Another area of longstanding infrastructure security development is, of course, DNSSEC (DNS Security). While the technology has been available for quite a while, there is now some movement toward deployment. Some ccTLDs, such as .se, have deployed it. One gTLD, .org, has announced plans to deploy it. And there are discussions about whether, or how, to sign the root itself-a critical step toward ensuring the feasibility of a complete DNSSEC infrastructure and permitting authentication of DNS results. While DNSSEC itself does not prevent spam or phishing, it is a critical piece of infrastructure that provides the foundation for reliable, trustable infrastructure that will address those issues more directly.

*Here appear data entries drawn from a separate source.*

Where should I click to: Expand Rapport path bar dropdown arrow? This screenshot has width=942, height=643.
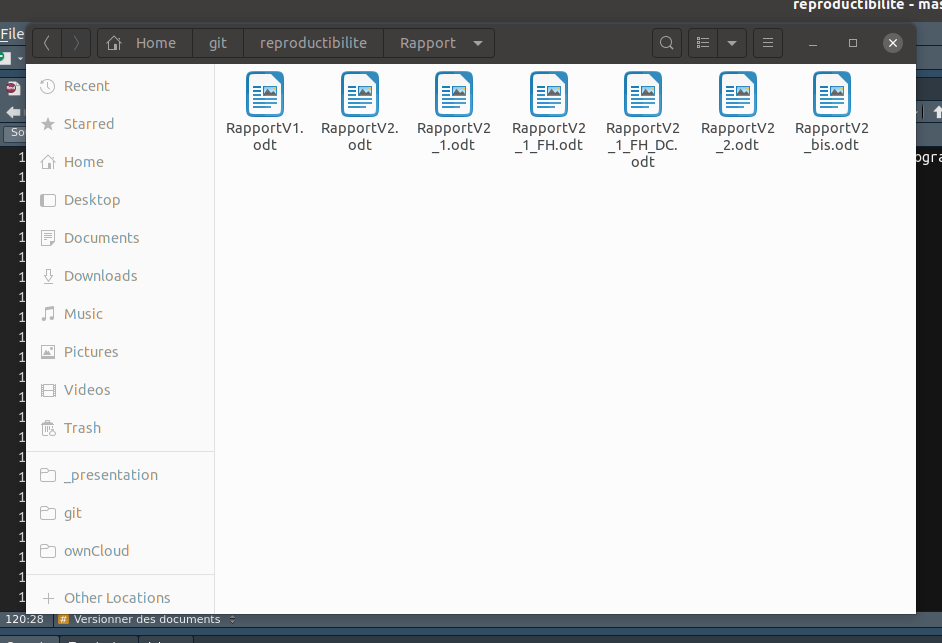pos(477,43)
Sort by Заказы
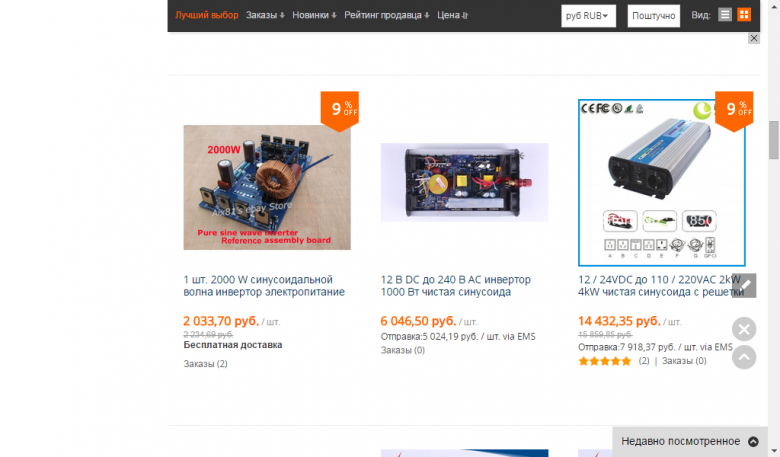Image resolution: width=780 pixels, height=457 pixels. (265, 15)
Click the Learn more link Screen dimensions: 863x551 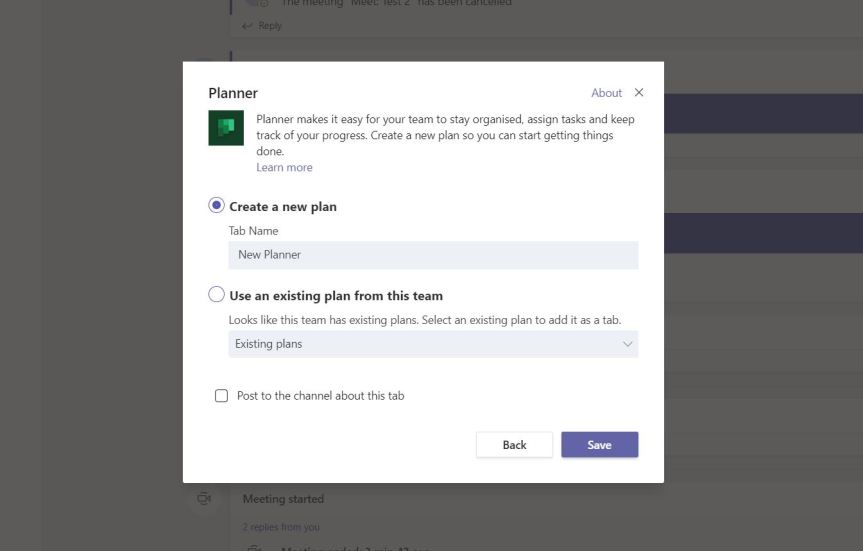(284, 168)
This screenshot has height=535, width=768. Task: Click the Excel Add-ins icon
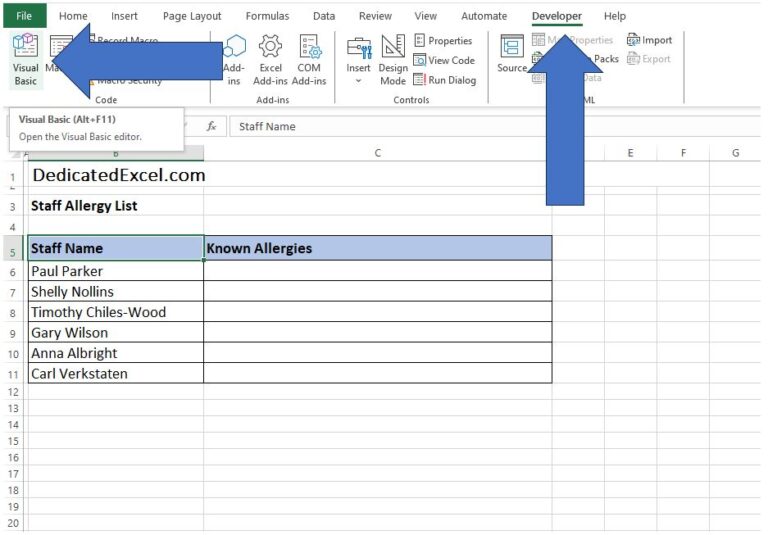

While it is common to shrug and sigh at the inconvenience of unwanted traffic, it is an important area to address because it goes to the question of the Internet’s evolution. The Internet has been developed, deployed, and built out based on a model of voluntary adherence to open standards and cooperative activity. That makes for an infrastructure that is immune to mandated change, which is both a feature and a challenge. The Internet is certainly no longer treated as the research network it was originally; it has become an integral part of the fabric of day-to-day lives, businesses, and civil organization in all developed-and many developing-countries.
To preserve the characteristics of operation that facilitate innovation at the edges, we need to demonstrate that the Internet can, in fact, evolve to meet the increased requirements: more security, moving from implicit trust in its operators to reasonable expectations of trust of the infrastructure itself.
Three years ago, the IAB workshop identified some key areas for concern. As noted earlier, the IETF’s work has continued to develop more proactive, viable, infrastructure-securing technologies. The next, and perhaps most critical, step is to move toward global adoption and deployment of those technologies to address the network scourge that is unwanted traffic.